Allow for Transitional Space
While empty space and idle time can add pressure and create anxiety for us achievers, this in-between time of nothingness referred to as “transitional space” is where life happens. It’s the time where inspiration takes place and creativity takes flight. Yet, we often look upon this time as wasteful nothingness. Rather than coping with our feelings of inadequacy filling our time with meaningless tasks, let’s allow time in our lives for the meaningful to develop and take flight.

Find a New Measuring Stick
We achievers are accustomed to numbers…hard and fast evidence that we are meeting expectations. The problem is that these strict standards leave little room for quality relationship, spontaneous memories, or deep conversations, which are arguably the most precious elements of life. Perhaps it is time we find a new way to measure our value and an alternative way to understand what it means to live an accomplished life. Rather than beating ourselves up over a to-do list left unresolved, perhaps we should strive toward quality instead of quantity. The quality is where we discover more about ourselves and more about relationships and are able to create out of this space.

Celebrate the Break
We spend countless minutes, hours, days, yearning for relief from the relentless schedule we keep. And when relief finally comes, we are often guilt-ridden in taking the time we need. Rather than allowing worry and stress to dictate a slow season, embrace it. Take the time that your schedule has given you and slow down, unplug, and recharge. You will be that much more refreshed and renewed to take on the work when it comes.
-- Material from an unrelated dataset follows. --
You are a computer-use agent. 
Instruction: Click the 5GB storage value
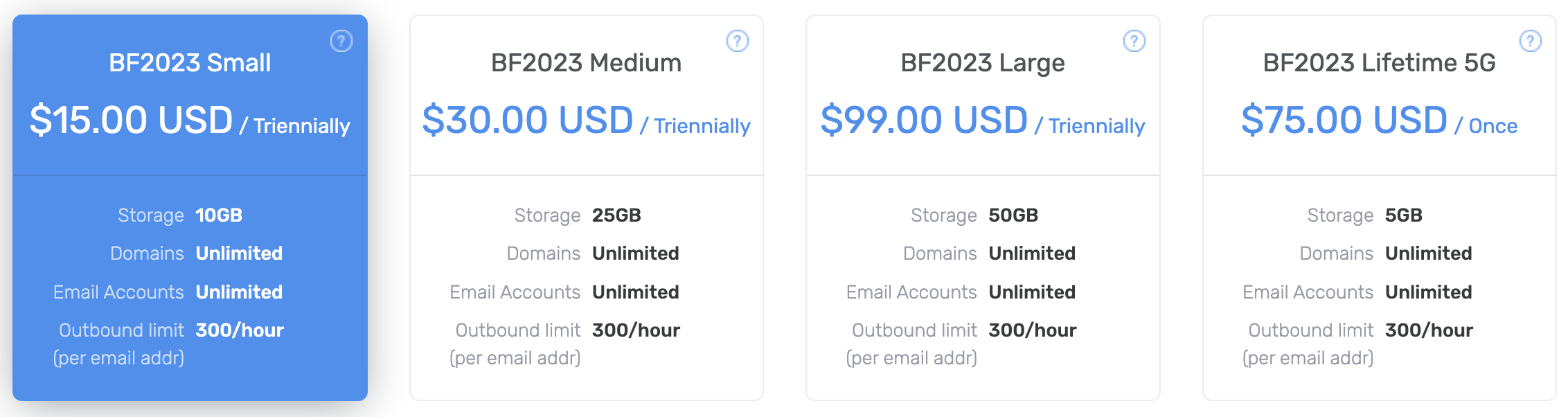click(x=1403, y=215)
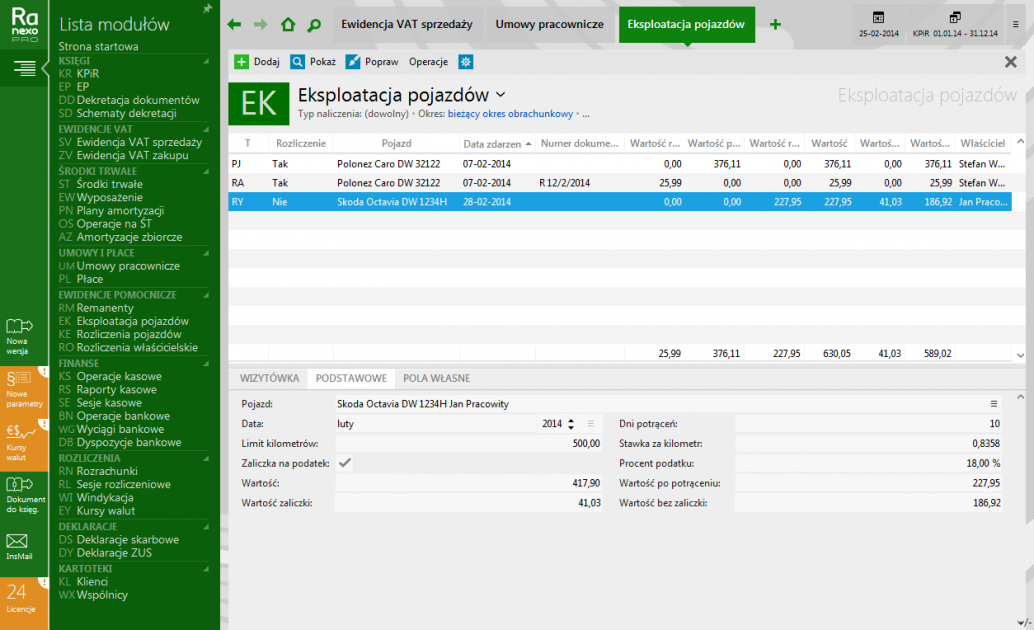
Task: Toggle the hamburger module list icon
Action: 24,68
So what keeps you from taking the break that your mind, body, and soul are all telling you that you need? Not feeling accomplished? Not feeling impressive? Whatever it is for you, we are all wise to examine where our identity comes from. What makes us who we are? I would challenge us all to consider that fact that our identity doesn’t come from the outside in, but instead the inside out. In other words, nothing external that we do or accomplish adds or subtracts from our value. Instead, we are valuable simply because we are who we are and from this place, we add value to the world by doing the things we are genuinely called to do in service to others. What difference would this perspective make for you this summer?